Là j’esperois de voir la suitte de ses chants,
Courant d’un pas leger par la trace des ans,
Venir jusqu’à ce siecle, et par toute la terre
Publier les beaux faits, tant de paix que de guerre,
De mes princes derniers, et sur tous de celuy
Qui dans sa juste main tient mon sceptre aujourd’huy :
Roy de qui la prudence aux conseils occupee,
A banny de mon sein le regne de l’espee.
Mais à ce que je voy, j’ay vainement nourry
Ceste attente en mon ame en faveur de Henry :
La mort m’a pour jamais ceste gloire ravie :
Ronsard n’est plus vivant : mon espoir et sa vie
Ont fait tous deux naufrage encontre un mesme écueil,
Et tous deux sont allez dans un mesme cercueil.
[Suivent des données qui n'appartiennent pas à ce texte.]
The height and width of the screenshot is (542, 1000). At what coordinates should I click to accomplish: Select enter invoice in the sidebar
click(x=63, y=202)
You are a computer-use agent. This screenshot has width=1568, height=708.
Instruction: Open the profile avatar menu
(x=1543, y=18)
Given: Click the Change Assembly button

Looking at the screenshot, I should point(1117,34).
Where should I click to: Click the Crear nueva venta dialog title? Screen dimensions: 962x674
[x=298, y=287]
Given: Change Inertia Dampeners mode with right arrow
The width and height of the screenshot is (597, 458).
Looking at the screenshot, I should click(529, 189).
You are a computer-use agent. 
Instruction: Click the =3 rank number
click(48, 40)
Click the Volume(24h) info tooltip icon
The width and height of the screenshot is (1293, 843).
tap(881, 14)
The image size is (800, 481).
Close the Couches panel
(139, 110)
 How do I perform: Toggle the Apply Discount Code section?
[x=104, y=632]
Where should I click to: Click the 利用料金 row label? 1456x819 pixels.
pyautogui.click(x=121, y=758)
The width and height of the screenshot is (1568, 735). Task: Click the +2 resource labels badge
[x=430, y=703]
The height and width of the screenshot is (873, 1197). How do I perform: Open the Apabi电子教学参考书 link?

Ah pere, je sçay bien que nostre obeïssance
Ne doit point murmurer contre ton ordonnance,
Et que des plus grands maux qui nous facent douloir,
C’est rendre la raison qu’alleguer ton vouloir :
Aussi, si retractant ton antique promesse,
Tu me pousses toy-mesme en l’ennuy qui m’oppresse,
Mon ame refrenant ses plus justes regrets,
Humbles baisse la teste, et cede à tes decrets,
Sans reprocher au dieu de qui l’œuvre nous sommes,
Qu’il a le cœur muable aussi bien que les hommes :
Mais si la fermeté de ton premier dessein
Reste encor immuable au profond de ton sein,
Qui donne ceste audace au pouvoir de la Parque
D’enfreindre ainsi les loix du celeste monarque ?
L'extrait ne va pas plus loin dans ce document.